Look at each line below and tally those holding "screenshot"; answer with that figure and nothing else.

### DATA RECORDS
__________________________________________________

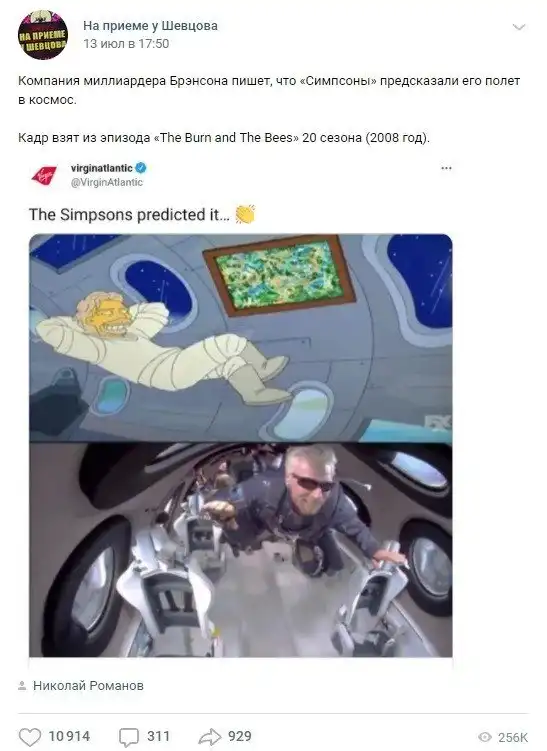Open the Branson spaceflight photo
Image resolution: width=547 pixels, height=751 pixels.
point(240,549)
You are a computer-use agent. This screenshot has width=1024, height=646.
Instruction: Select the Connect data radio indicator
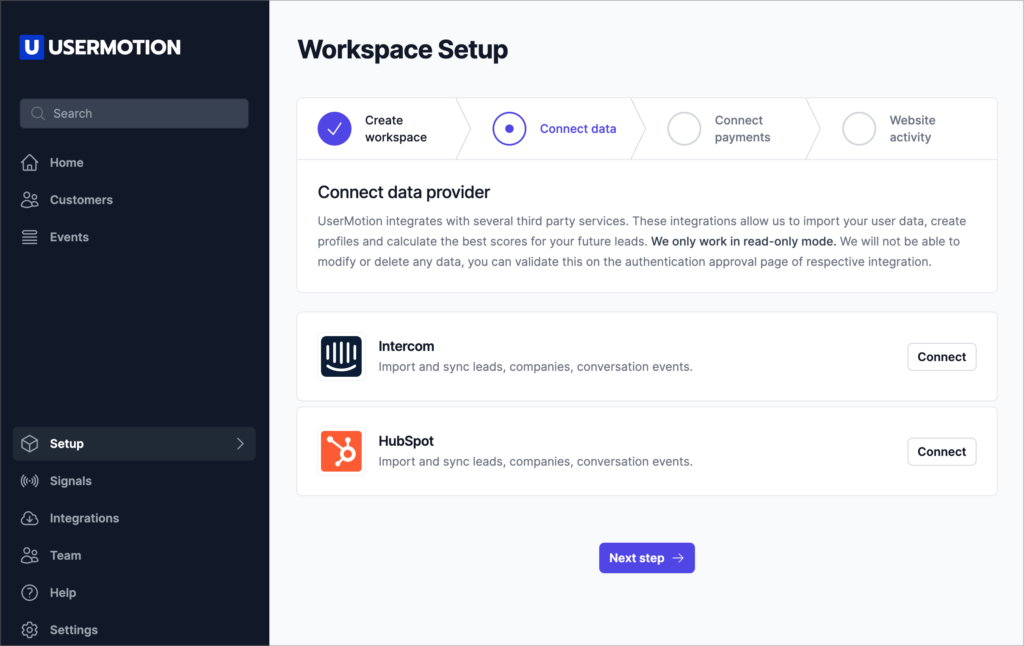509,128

__________________________________________________

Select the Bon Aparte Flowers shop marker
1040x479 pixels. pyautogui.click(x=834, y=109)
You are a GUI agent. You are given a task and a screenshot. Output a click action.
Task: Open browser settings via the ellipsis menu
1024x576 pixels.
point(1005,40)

__________________________________________________

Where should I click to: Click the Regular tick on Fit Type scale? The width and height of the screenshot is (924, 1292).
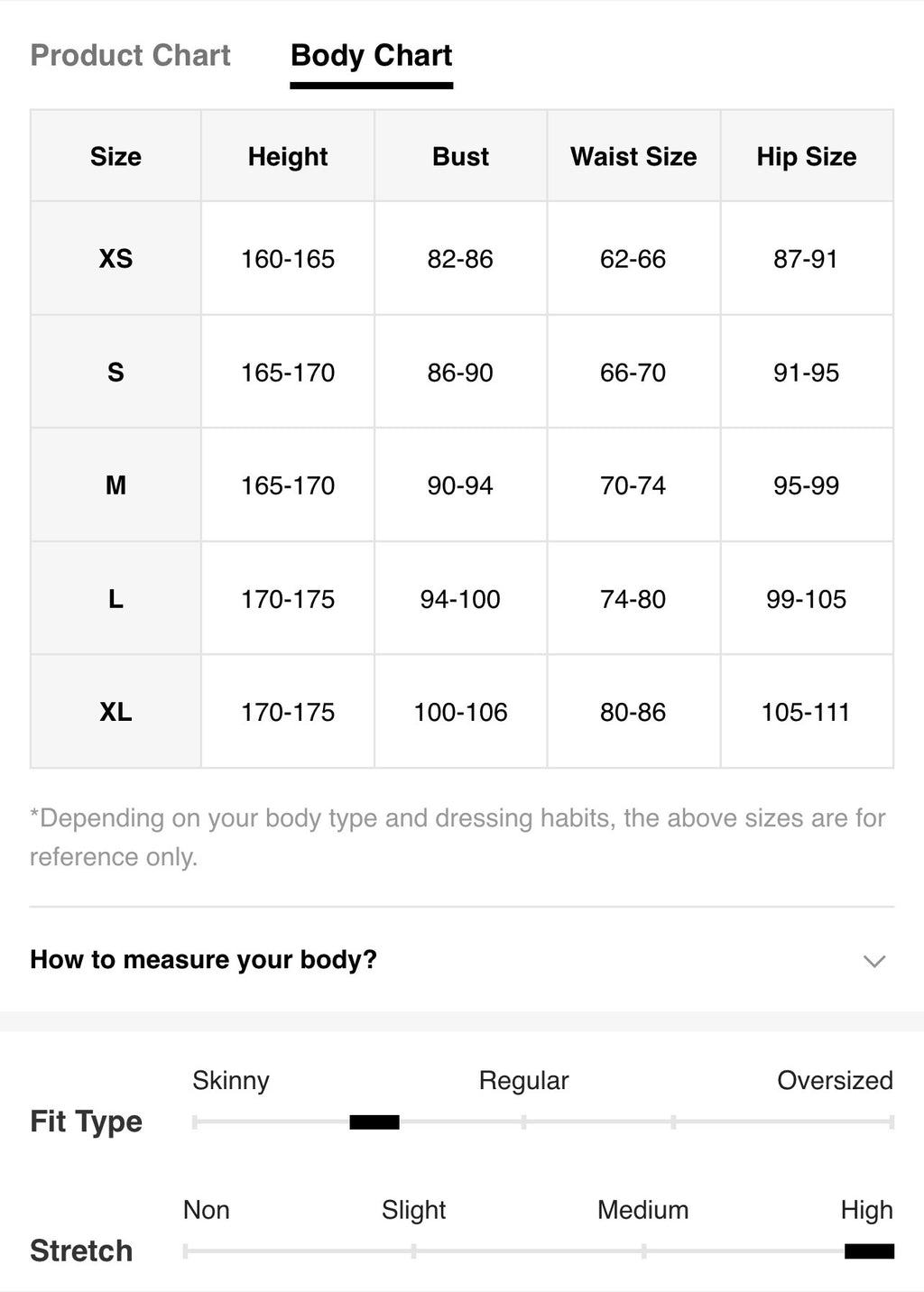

__________________________________________________

### COMPLETED TASK
3